I am thinking of one manager of mine who was a great person – intelligent, technically skilled and loyal, but lacked key management capability. He was a controlling, autocratic micro-manager. We did the 360s, hired an executive coach, mentored him (and put him through immense stress, I think) for a year. At the end, if you asked his employees did they see some improvement in his leadership, they would have mostly said yes – because they appreciated he had at least made an effort. However, if you asked was he still a controlling, autocratic micro-manager? They would have answered that in the affirmative as well. For all his good traits, this manager was never cut out to be a good leader (at least not the type we were looking for). The sooner he and I recognized this, and put him into a different role (without cutting his pay), the sooner the organization would improve.

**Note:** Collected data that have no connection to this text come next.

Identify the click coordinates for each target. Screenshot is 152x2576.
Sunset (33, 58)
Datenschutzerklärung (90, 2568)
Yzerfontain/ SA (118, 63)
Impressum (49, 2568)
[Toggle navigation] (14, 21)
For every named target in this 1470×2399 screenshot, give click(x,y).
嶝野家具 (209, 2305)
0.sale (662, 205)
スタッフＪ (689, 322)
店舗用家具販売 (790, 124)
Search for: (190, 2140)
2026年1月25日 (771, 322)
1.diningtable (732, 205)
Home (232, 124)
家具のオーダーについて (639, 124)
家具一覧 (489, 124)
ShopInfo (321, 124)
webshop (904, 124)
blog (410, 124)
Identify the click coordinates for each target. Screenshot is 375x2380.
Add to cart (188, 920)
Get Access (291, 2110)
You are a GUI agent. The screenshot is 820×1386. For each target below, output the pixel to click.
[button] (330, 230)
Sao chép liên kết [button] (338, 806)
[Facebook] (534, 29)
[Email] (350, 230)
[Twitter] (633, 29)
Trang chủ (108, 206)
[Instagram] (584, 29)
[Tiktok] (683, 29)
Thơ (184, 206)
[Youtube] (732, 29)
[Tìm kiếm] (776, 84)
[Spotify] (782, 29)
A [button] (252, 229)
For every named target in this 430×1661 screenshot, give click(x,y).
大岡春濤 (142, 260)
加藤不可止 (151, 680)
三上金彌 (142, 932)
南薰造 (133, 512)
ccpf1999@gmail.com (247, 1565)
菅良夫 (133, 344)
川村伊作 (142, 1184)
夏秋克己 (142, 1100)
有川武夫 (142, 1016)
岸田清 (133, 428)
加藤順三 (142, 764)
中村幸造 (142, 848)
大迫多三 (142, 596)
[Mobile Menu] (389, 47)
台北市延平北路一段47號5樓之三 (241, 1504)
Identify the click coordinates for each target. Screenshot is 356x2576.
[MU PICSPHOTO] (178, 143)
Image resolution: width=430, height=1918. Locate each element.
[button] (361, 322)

Here are some ideas to consider:
Be willing to face the truth. Not everyone is boss material. When you made a bad hiring or promotion decision, be open to the possibility you got it wrong. And, when you do, confront it! Faster is better, and your team is counting on you to fix your mistakes.
Be fair with the person you misplaced. If he or she isn’t performing well as boss, he or she probably already knows it. This can be hard to admit if you are then seen as a failure. You lose face. So be careful how you make a reassignment. Think twice before cutting their pay, and do what you can to demonstrate to the individuals you DO really care about and appreciate them. In the case of the manager I mentioned above, we gave him a special, newly created staff assignment where he could use his great experience and technical ability. He saved us a ton of money, and told me later that he was having much more fun solving technical problems rather than managing people. It was a win-win scenario. Isn’t this a better solution than subjecting them to a year-long “Performance Improvement Plan”?
Stop teaching management skills. Some of us want to believe great leaders are made, not born. We hope that if we provide the right level of training on management skills (how to run a meeting, how to do a performance appraisal, etc.) then we can turn them all into effective leaders. While these skills are useful can be learned, they don’t always transform people into über-bosses. Instead, we need to work harder to screen boss candidates for intuitive leadership ability. Smart people can learn skills, but we can’t train inspiration, integrity or courage. Who are your best leaders? We all know them when we see them. And, if we are paying attention, we can see it in people even before we promote them to a supervisory or managerial role.
Increase flexibility. Work harder to design jobs around people rather than the other way around. Build off of their strengths. Sometimes a boss has a personality style not well suited to an existing team culture. Respect the culture, especially when the team was performing well in the past.
Provide attractive non-managerial tracks. Sometimes people are reticent to turn down a supervisory position because in many organizations, that is the way for pay and benefits advancement. Why not offer career paths that lead to higher pay for people who are good at what they do and love? We should value people who bring other attributes to work – creativity, experience, creative problem solving and high technical competence. These should be worth paying for. Also, recognize and congratulate your non-managers publicly – so that your employees see that you value them as much as your good managers. Finally, think about non-cash rewards. Send your people to a conference, give them time to work on one of their own pet projects, or develop a patent application. There are many ways to recognize people besides money, a larger office or a premium parking space.